In [1]:
import numpy as np
import cv2
import tqdm
import os
import sys

# color of different clusters
GBR = [[0, 0, 255],
       [0, 128, 255],
       [255, 0, 0],
       [128, 0, 128],
       [255, 0, 255]]

# path configuration
project_root = os.path.abspath('.')
output_path = os.path.join(project_root)
input_path = os.path.join(project_root)
if not os.path.exists(output_path):
    os.makedirs(output_path)

In [2]:
def kmeans(data: np.ndarray, n_cl: int):
    """
        K-means

    :param data:    original data
    :param n_cl:    number of classes
    :param seeds:   seeds
    :return:        new labels and new seeds
    """
    n_samples, channel = data.shape

    centers = data[np.random.choice(n_samples, n_cl, replace=False)]
    old_labels = np.zeros((n_samples,))

    while True:
        distance = np.sqrt(np.sum((data[:, np.newaxis, :] - centers[np.newaxis, :, :]) ** 2, axis=2))
        new_labels = np.argmin(distance, axis=1)

        centers = np.array([np.mean(data[new_labels == cat], axis=0) for cat in range(n_cl)])

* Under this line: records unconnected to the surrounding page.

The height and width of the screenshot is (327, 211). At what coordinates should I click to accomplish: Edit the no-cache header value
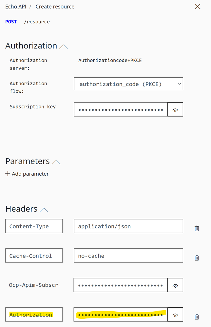128,256
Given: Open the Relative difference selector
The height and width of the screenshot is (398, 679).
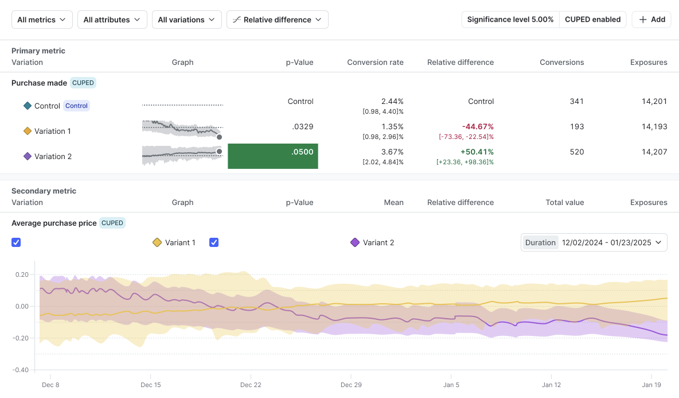Looking at the screenshot, I should (x=278, y=20).
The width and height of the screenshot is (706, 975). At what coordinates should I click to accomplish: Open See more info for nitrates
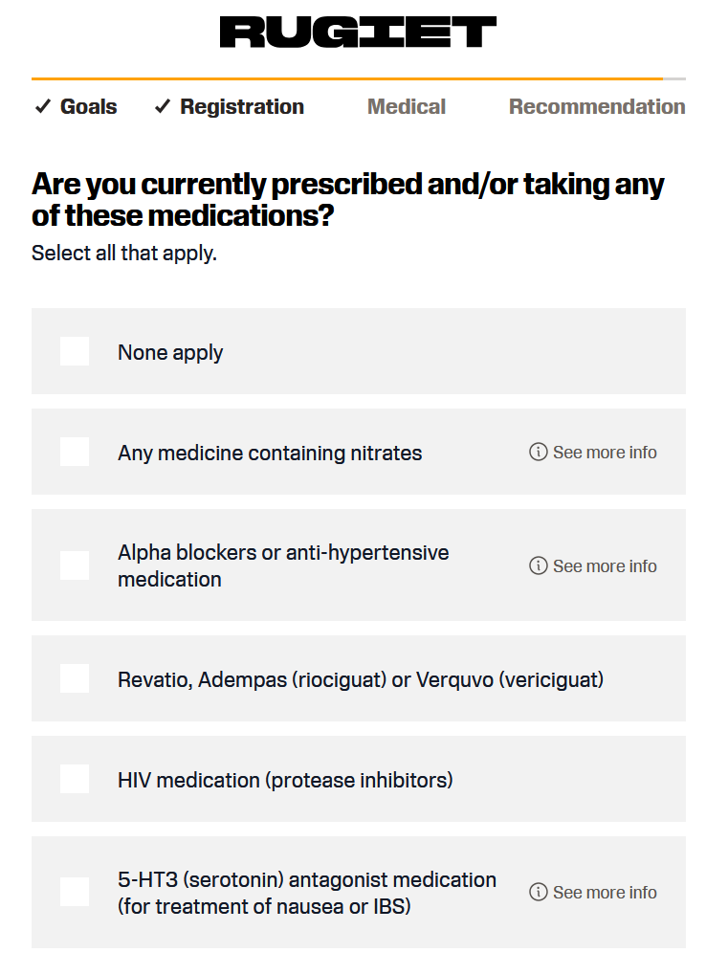[x=593, y=452]
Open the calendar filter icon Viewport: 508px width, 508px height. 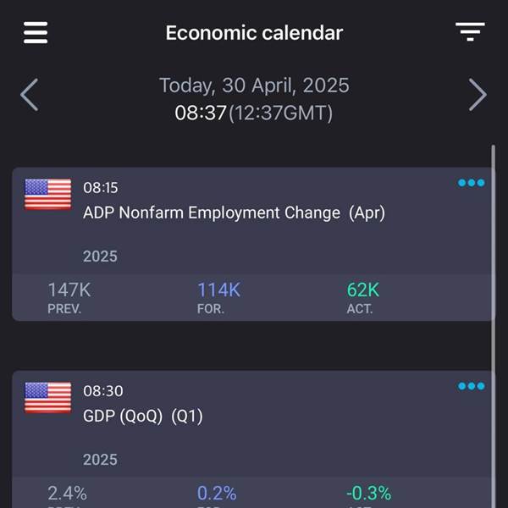pos(470,32)
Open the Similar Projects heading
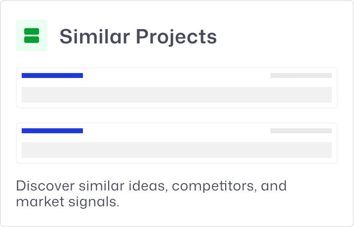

        if np.all(new_labels == old_labels):
            break
        old_labels = new_labels

    return old_labels

In [3]:
def detect(video, n_cl=2):
    # load video, get number of frames and get shape of frame
    cap = cv2.VideoCapture(video)
    fps = int(cap.get(cv2.CAP_PROP_FRAME_COUNT))
    size = (int(cap.get(cv2.CAP_PROP_FRAME_WIDTH)),
            int(cap.get(cv2.CAP_PROP_FRAME_HEIGHT)))

    # instantiate a video writer
    video_writer = cv2.VideoWriter(os.path.join(output_path, "result_with_%dclz.mp4" % n_cl),
                                   cv2.VideoWriter_fourcc(*'mp4v'),
                                   (fps / 10),
                                   size,
                                   isColor=True)

    # initialize frame and seeds
    ret, frame = cap.read()


    print("Begin clustering with %d classes:" % n_cl)
    bar = tqdm.tqdm(total=fps)  # progress bar
    while ret:
        frame = np.float32(frame)
        h, w, c = frame.shape

        # k-means
        data = frame.reshape((h * w, c))
        labels = kmeans(data, n_cl=n_cl)

        # give different cluster different colors
        new_frame = np.array([GBR[labels[i]] for i in range(h * w)])
        new_frame = new_frame.reshape((h, w, c)).astype("uint8")
        video_writer.write(new_frame)

        ret, frame = cap.read()
        bar.update()

    # release resources
    video_writer.release()
    cap.release()
    cv2.destroyAllWindows()


video_sample = os.path.join(input_path, "road_video.MOV")
detect(video_sample, n_cl=3)


Begin clustering with 3 classes:


100%|██████████| 35/35 [03:18<00:00,  5.68s/it]


### Questions

1. What are the strengths of K-means; when does it perform well?

  - it's simple and efficient, especially for large datasets
  - it's versatile and can be used with a variety of different types of data.
  - it's guaranteed to reach convergence
  - it could be easy to adapt new samples

2. What are the weaknesses of K-means; when does it perform poorly?

  - the parameter `k` needs to be chosen manually
  - centroids can be dragged by outliers, or outliers might get their own cluster instead of being ignored
  - the model scales with number of dimensions
  - k-means has trouble clustering data where clusters are of varying sizes and density

3. What makes K-means a good candidate for the clustering problem, if you have enough knowledge about the data?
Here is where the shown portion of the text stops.